Image Optimization for the Web: Formats, Compression, and Lazy Loading

Images are the largest contributor to page weight on most sites. Here's a complete guide to format selection, compression, responsive images, and lazy loading done right.

James Ross Jr.

James Ross Jr.

Strategic Systems Architect & Enterprise Software Developer

Images Are Still the Biggest Performance Problem on Most Sites

HTTP Archive data consistently shows that images are the largest contributor to page weight across the web — typically accounting for 50-70% of total page bytes on image-heavy pages. Despite years of tooling improvements, the median page still transfers images that are significantly larger than they need to be.

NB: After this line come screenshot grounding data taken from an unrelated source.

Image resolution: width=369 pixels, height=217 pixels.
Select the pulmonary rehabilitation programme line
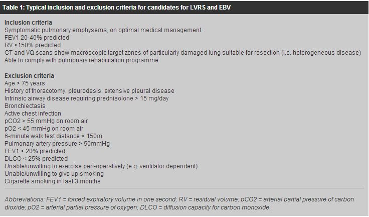[81, 60]
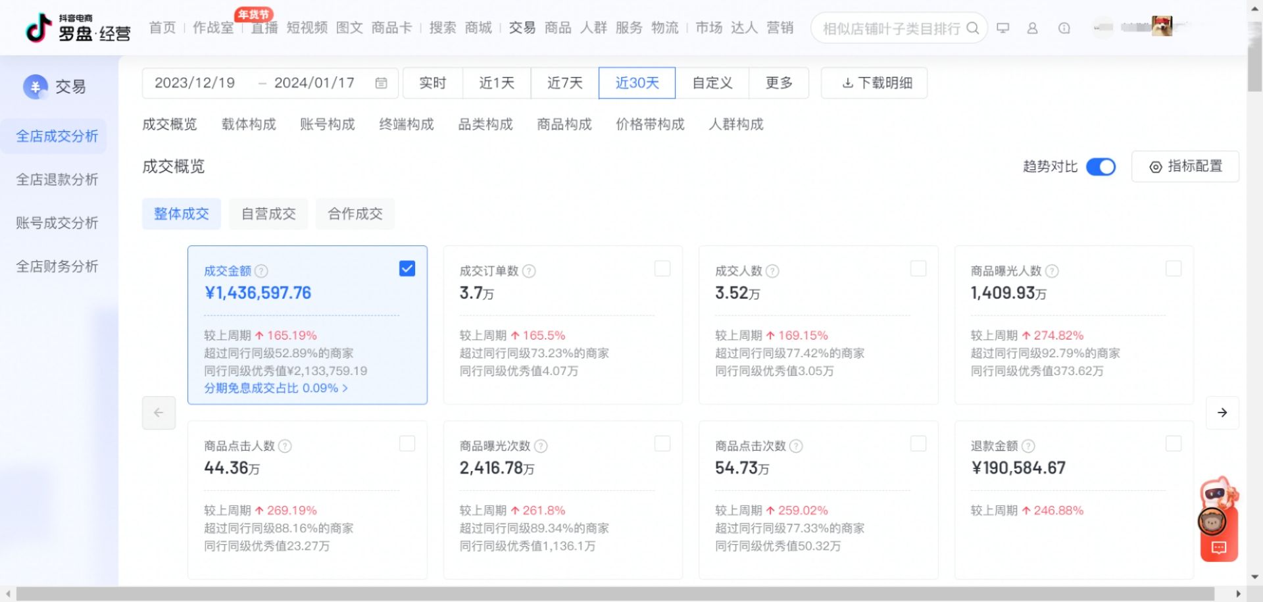Open the user account icon
The image size is (1263, 602).
[1033, 28]
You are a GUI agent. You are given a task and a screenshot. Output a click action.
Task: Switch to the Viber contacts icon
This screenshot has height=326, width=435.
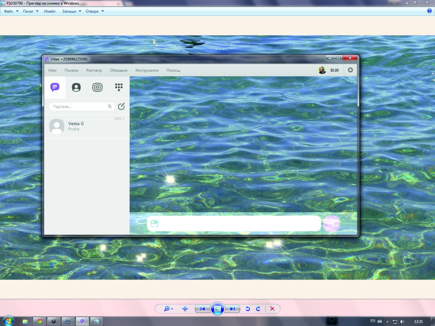pos(76,87)
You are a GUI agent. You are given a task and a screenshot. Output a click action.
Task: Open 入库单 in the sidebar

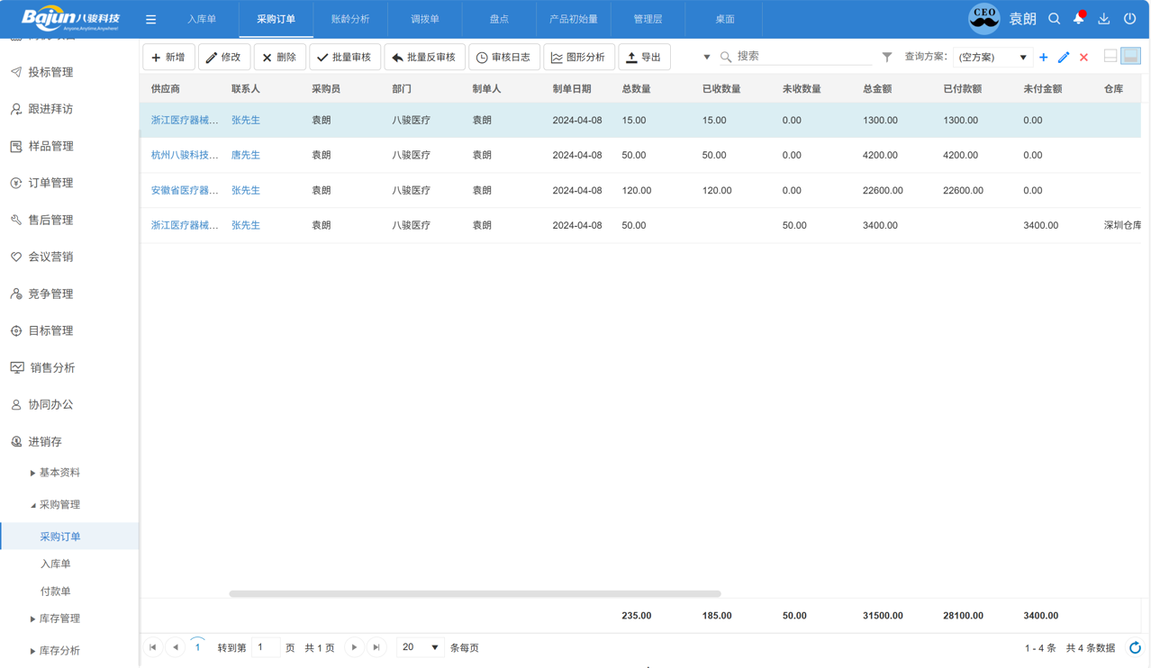pyautogui.click(x=55, y=564)
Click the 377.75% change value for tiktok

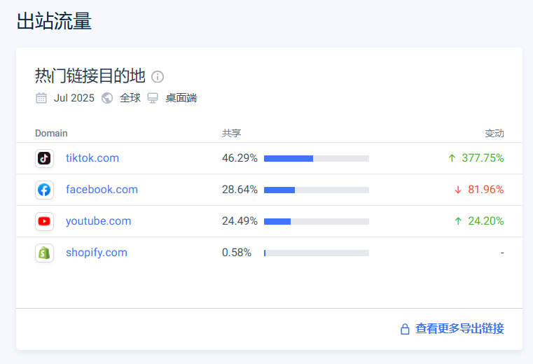482,158
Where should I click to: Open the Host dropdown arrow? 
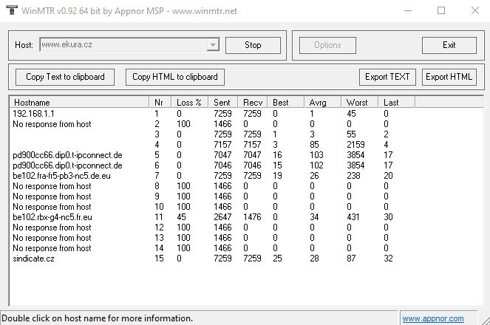point(214,45)
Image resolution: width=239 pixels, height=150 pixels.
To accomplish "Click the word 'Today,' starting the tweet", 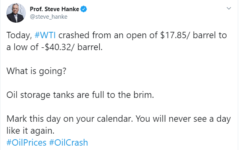I will coord(19,35).
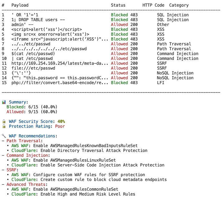Click the lock icon beside WAF Security Score
This screenshot has height=199, width=224.
click(x=4, y=121)
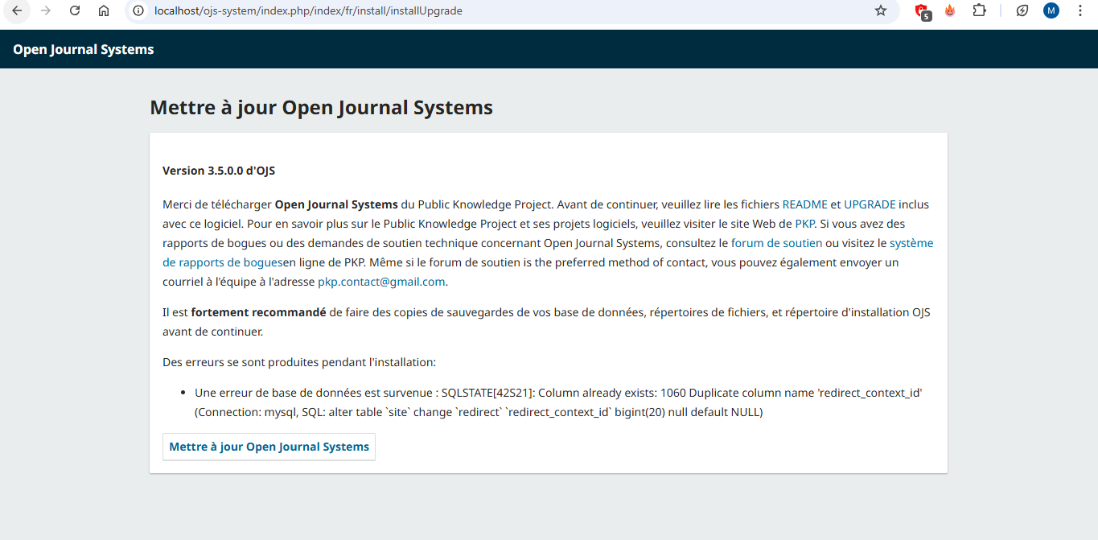Image resolution: width=1098 pixels, height=540 pixels.
Task: Click the browser forward arrow
Action: [x=46, y=10]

The good news is that image optimization is one of the highest-leverage performance investments you can make, and most of the gains come from a small number of techniques applied correctly. Here's the complete practical guide.


Format Selection

WebP vs AVIF vs JPEG vs PNG

The choice of image format is the first decision, and it has a bigger impact than compression level within a given format.

AVIF is the best format for most images in 2026 — it offers significantly better compression than WebP (typically 50% smaller than JPEG at equivalent quality) with excellent browser support (Chrome, Firefox, Safari all support it). The trade-off is slower encoding, which matters if you're processing images at request time but is irrelevant if you're pre-processing.

WebP is the safe default when you need wide compatibility with faster encoding. About 25-35% smaller than JPEG at equivalent visual quality. Fully supported in all modern browsers.

JPEG is appropriate for photographs when legacy browser support matters or when AVIF/WebP is genuinely unavailable. Use progressive JPEG encoding for large images — it gives users something to look at while the image loads rather than a blank space.

PNG is appropriate for images that require transparency (logos, icons with transparent backgrounds) or images with large areas of solid color (diagrams, screenshots) where PNG's lossless compression outperforms JPEG's lossy compression. Never use PNG for photographs.

SVG is appropriate for icons, logos, and simple graphics. SVG scales perfectly to any resolution, compresses very well, and can be styled with CSS. A site that uses PNG sprites for icons when SVG is available is leaving significant optimization on the table.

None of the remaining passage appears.